# My draw is 25"....what do I do??



## justinboxer (Mar 12, 2013)

Apparently I have short arms and a short draw length. I want to buy a longbow with enough power and quick enough to hunt with. This is my second go round with traditional archery, I used to own a bear recurve. I didn't know much about archery and kinda set myself up improperly but this time I'm doing it right with the correct weight bow for myself also the correct arrow length, spine, grains.....etc. on a 50# bow at 25" would put the weight at about 45#??? Is that math right? Can't seem to find any info on short draw lengths. Any help would be great. Thanx!


----------



## fishit (Jul 12, 2007)

43-45 lbs sounds about right. i understood to buy a bow that maximizes your draw length by having the right bow length. I am sure someone more knowledgeable will chime in on this.
45lbs at 25 inches will take care of deer, nothing to worry about. I like recurves just because I can change the limbs to different weights as needed.


----------



## THE JAMMER (Aug 1, 2005)

Bow weights are measured at 28" draw lengths. Most bows will lose about 3-4 # per inch. So if you had an AMO 60# bow, and you drew 25" you would probably be pulling approximately 48-51# or so at your draw length. I have a Dan Quillian Patriot recurve for sale, but it is 65# at 28", which would be about 53# at your draw length. Remember however, that your draw length will generally be about an inch longer with a recurve than it is with a longbow, because of the shape of the handles.


----------



## toaster (Jan 8, 2013)

Remeasure!

Sent from my SM-N900P using Tapatalk


----------



## devil1824 (Sep 4, 2010)

I used to share arrows between my compound and my recurve since I used feathers. That was a mistake. Now I shoot full length arrows with 165grain tips and broad heads. Made all the difference!


----------



## Chunky (Oct 15, 2006)

They use 28 inches as a standard so that everyone knows how to gauge. With traditional bows, you just want to make sure the bow you have is the weight you want at your draw length. Like was stated above, you can take off or add about 3 lbs per inch. 

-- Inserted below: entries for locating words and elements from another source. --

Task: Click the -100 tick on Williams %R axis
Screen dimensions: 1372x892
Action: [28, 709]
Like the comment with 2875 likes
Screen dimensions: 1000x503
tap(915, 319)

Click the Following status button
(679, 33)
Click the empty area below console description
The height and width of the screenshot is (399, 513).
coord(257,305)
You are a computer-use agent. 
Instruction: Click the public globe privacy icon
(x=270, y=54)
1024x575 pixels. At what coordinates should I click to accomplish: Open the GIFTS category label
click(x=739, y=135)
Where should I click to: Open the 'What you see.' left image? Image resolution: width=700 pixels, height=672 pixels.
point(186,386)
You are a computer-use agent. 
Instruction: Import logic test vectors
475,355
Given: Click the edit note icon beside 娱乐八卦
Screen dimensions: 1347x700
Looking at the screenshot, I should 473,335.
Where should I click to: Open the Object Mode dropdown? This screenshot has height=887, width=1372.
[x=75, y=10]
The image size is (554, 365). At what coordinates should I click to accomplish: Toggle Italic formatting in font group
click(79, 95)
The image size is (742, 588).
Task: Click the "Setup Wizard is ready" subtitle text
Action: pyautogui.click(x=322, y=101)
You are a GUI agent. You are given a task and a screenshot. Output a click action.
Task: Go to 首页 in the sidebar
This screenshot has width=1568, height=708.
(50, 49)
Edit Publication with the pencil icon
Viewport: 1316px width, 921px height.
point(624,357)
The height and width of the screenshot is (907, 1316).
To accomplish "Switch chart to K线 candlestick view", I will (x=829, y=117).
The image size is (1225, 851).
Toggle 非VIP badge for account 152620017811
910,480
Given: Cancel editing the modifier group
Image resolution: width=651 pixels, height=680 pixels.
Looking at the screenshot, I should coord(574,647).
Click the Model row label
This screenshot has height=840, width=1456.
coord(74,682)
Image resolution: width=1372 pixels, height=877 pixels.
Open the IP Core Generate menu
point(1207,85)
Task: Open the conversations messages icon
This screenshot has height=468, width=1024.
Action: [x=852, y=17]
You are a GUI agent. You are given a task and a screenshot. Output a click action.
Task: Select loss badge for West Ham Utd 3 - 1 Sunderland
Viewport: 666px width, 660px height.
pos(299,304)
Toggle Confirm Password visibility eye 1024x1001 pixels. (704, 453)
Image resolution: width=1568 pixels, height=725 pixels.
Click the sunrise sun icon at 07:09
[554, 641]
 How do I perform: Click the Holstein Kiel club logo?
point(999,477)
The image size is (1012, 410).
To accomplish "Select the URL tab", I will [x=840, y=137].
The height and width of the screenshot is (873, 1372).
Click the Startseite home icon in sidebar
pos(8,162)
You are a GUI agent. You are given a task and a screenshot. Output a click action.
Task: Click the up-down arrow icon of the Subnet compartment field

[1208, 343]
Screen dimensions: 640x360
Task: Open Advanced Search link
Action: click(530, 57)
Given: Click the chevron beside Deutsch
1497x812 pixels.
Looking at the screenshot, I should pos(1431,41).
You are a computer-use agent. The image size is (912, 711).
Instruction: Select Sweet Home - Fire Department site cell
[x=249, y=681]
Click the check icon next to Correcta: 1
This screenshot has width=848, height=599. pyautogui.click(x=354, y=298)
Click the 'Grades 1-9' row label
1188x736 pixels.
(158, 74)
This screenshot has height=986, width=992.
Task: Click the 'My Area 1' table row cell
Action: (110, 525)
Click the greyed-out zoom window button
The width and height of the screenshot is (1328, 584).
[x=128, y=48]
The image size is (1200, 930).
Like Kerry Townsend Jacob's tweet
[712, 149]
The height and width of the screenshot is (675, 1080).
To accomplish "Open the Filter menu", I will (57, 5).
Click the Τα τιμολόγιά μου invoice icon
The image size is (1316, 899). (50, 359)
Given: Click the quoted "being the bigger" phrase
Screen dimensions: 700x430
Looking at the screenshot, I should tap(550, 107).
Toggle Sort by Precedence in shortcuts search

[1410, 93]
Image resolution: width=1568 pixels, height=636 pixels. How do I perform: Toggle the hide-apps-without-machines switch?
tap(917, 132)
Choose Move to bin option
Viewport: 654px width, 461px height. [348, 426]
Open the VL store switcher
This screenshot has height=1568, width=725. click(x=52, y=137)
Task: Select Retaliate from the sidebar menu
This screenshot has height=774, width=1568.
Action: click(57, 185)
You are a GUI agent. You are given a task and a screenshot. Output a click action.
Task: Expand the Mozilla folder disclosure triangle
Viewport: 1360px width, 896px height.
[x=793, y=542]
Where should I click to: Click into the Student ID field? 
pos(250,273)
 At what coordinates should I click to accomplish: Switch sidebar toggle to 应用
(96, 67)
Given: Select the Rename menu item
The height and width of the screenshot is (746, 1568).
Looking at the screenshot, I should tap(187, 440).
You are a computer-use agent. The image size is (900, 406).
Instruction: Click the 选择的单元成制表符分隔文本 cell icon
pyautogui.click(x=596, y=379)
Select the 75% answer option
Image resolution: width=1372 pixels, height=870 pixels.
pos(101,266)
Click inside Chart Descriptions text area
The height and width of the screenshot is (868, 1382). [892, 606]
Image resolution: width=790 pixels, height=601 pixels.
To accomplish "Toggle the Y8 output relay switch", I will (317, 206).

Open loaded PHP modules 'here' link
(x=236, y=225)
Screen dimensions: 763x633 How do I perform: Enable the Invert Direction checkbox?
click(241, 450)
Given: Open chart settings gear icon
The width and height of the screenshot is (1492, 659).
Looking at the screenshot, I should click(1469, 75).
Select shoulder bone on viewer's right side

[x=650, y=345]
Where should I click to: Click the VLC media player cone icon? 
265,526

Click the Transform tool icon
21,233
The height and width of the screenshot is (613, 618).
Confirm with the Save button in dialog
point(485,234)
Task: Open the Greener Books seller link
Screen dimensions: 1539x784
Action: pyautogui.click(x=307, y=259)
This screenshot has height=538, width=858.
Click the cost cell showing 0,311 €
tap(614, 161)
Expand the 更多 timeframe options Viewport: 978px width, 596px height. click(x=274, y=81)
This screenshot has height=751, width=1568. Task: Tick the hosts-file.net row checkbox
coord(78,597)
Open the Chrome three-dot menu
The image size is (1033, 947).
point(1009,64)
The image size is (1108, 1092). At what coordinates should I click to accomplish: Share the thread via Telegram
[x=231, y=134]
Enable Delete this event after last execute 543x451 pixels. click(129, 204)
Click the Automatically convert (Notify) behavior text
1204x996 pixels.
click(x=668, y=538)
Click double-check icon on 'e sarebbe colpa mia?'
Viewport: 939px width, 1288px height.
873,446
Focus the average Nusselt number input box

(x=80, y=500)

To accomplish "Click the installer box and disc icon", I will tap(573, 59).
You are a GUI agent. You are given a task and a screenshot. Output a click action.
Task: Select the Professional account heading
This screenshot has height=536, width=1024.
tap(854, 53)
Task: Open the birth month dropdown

So, if you have a 25 inch draw lengh, and you want to be shooting say 50 lbs, you need to order/find/buy a bow that is marked 56-58 lbs at the standard 28 inches.

The trick is knowing what weight bow you want. You want enough power to do the job, but easy enough for you to pull, that you will not struggle to get it back and have bad form.

Once you have your bow, get arrows that are spined correctly and are flying well. If you are shooting a lighter weight bow, make sure you have enough weight in your arrows. The rule of thumb is 8 to 10 grains per lb of draw weight. For example, if you went with the 50 bow I mentioned above, you want your total arrow weight to come it at 480 to 500 gr, to get the most out of your set up (read penatration on the animal).


----------



## SoTxPighunter (Jul 5, 2012)

Hey all, after a little vacation from the web world during hunting season i'm back prowlin and just visiting. But i am very familiar with this topic. I used to shoot what I consider gorilla bows at 75 and 80 pounds when I was younger thinking that due to my short draw (then 27") I had to shoot lots of weight. But now as I and my body have undergone some age and work related changes. I now draw 26" and may draw as light as 43 pounds and as heavy as 55. I have one custom bow and my wife says TOO many second and third hand bows. Most of these bows are between 50 and 58 pounds at 28'' draw and when I scaled them at my draw length the three pounds per inch has always come close if not right on depending on the bow itself. Right now I am shooting a 54'' hybrid longbow STYLED bow( not really right to call it a longbow ) with its draw weight at 46lbs along with 30'' 2018 aluminum shafts with 140 grain bh's and total arrow weight near 500 grains and i have taken hogs up to 260lbs with this setup. Now I practice alot and anyone will tell you (who is a traditional stickbow hunter) that accuracy plus sharp broadheads is what kills animals. True there are alot of great shooters who shoot heavier bows, the whatever works best for you comes into play. Most folks are good to go in the 45 to 55 pound range and with practice and mdedication have taken some world class animals. The best advice I can give you is get with and or find a group of trad shooters and set with them and learn wherew your sweet spot weight wise is. If your not used to shoot stickbows build up to it. start at 40 and go up to where you feel good and shoot good. Match your arrows to your bow and practice ALOT, now dont burn yourself out shooting arrow after arrow but shoot say ten quality shots then relax, after a bit do ten more. what you are trying to do is strngthen and condition your muscles to your bow setup. Start at ten yards then after you get a nice group consistently move it back to twenty yards and then thirty or wherever you put your personal limit at. Two big reasons folks stop shooting trad is they overburden themselves trying to 1. shoot to much weight and 2. try to shoot beyond their personal limits.
Stay motivated set short goals and long ones and above all enjoy yourself if your not having fun then your probably will not stick with it.
God bless and good luck.
STP


----------



## THE JAMMER (Aug 1, 2005)

Excellent advice from the pig hunter above.


----------



## Timemachine (Nov 25, 2008)

Fred Bear Apprentice II...problems solved! Got one for my 12 yo son this past Christmas. Talk about a game changer!


----------